◆ **What to produce**: The data below should be transcribed in full, with no picture included.

◆ **Data provided**:

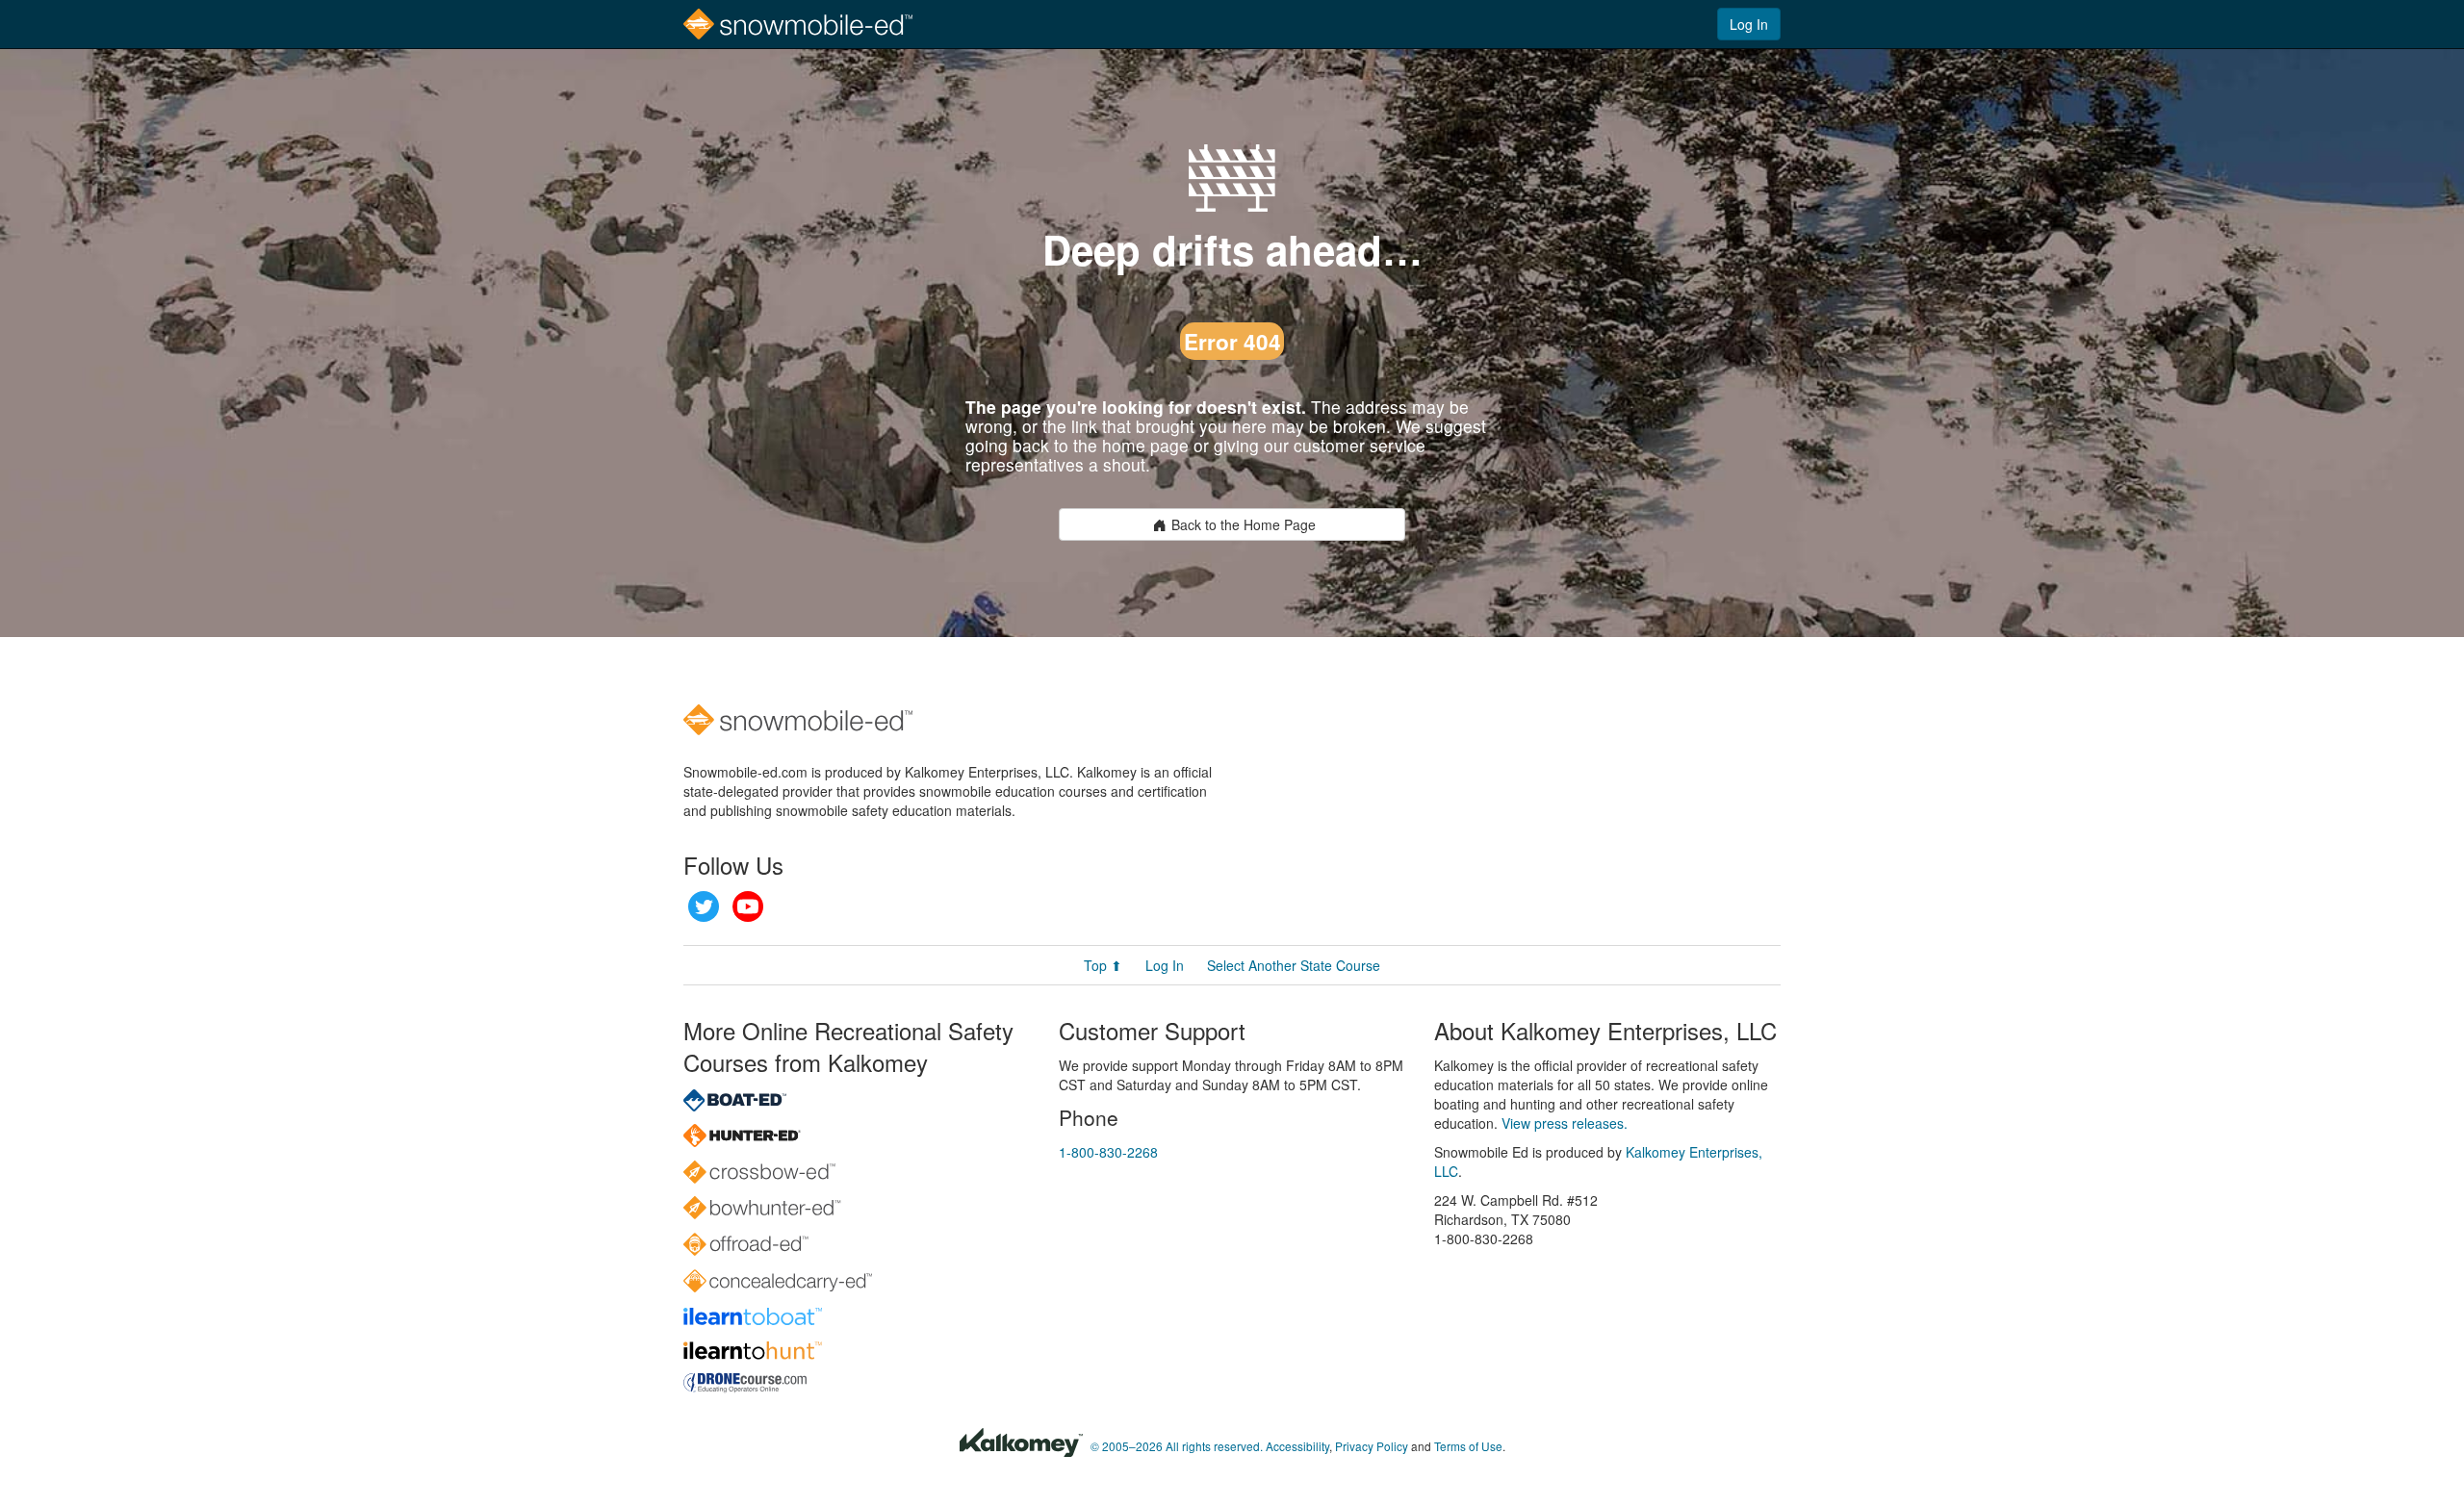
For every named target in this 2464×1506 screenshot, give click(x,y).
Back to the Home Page (1243, 524)
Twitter (703, 906)
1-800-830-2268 (1108, 1151)
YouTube (747, 906)
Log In (1749, 24)
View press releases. (1565, 1123)
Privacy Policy (1371, 1446)
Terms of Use (1468, 1446)
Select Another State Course (1293, 965)
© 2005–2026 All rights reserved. (1177, 1446)
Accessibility (1297, 1446)
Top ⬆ (1103, 965)
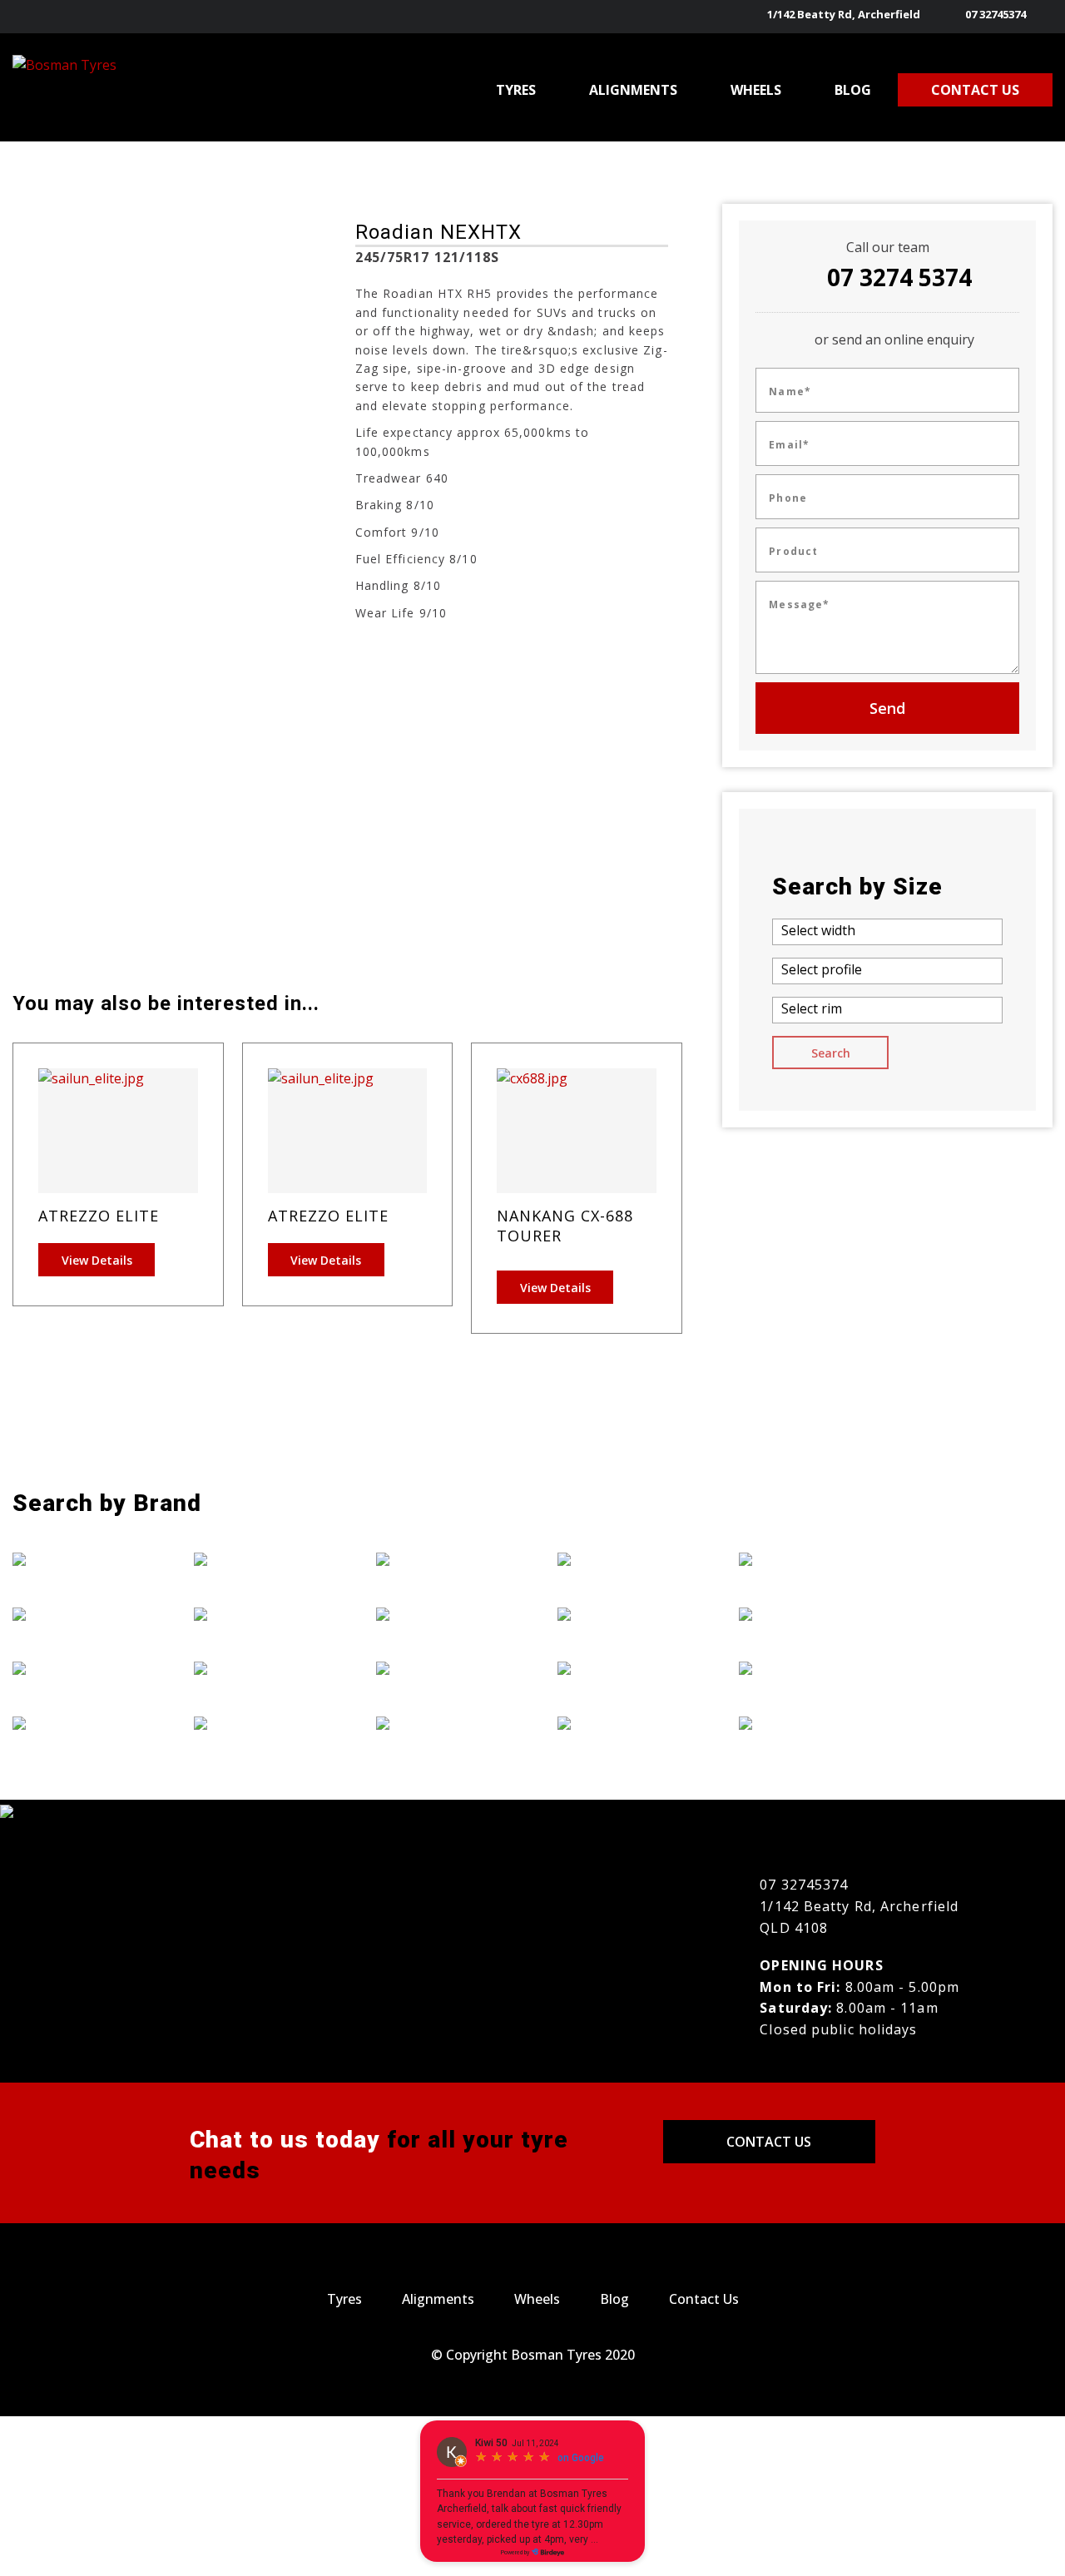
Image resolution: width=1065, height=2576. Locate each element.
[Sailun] (804, 1559)
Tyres (344, 2299)
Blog (614, 2299)
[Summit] (804, 1613)
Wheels (537, 2299)
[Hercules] (259, 1722)
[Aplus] (78, 1559)
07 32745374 (995, 14)
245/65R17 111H (74, 699)
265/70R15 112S (241, 816)
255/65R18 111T (242, 606)
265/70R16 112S (241, 792)
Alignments (438, 2299)
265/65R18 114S (241, 839)
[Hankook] (259, 1668)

◆ **Your solution**:
For every named target in this 2464×1506 screenshot, give click(x,y).
Back to the Home Page (1243, 524)
Twitter (703, 906)
1-800-830-2268 (1108, 1151)
YouTube (747, 906)
Log In (1749, 24)
View press releases. (1565, 1123)
Privacy Policy (1371, 1446)
Terms of Use (1468, 1446)
Select Another State Course (1293, 965)
© 2005–2026 All rights reserved. (1177, 1446)
Accessibility (1297, 1446)
Top ⬆ (1103, 965)
Image resolution: width=1065, height=2576. Locate each element.
[Sailun] (804, 1559)
Tyres (344, 2299)
Blog (614, 2299)
[Summit] (804, 1613)
Wheels (537, 2299)
[Hercules] (259, 1722)
[Aplus] (78, 1559)
07 32745374 (995, 14)
245/65R17 111H (74, 699)
265/70R15 112S (241, 816)
255/65R18 111T (242, 606)
265/70R16 112S (241, 792)
Alignments (438, 2299)
265/65R18 114S (241, 839)
[Hankook] (259, 1668)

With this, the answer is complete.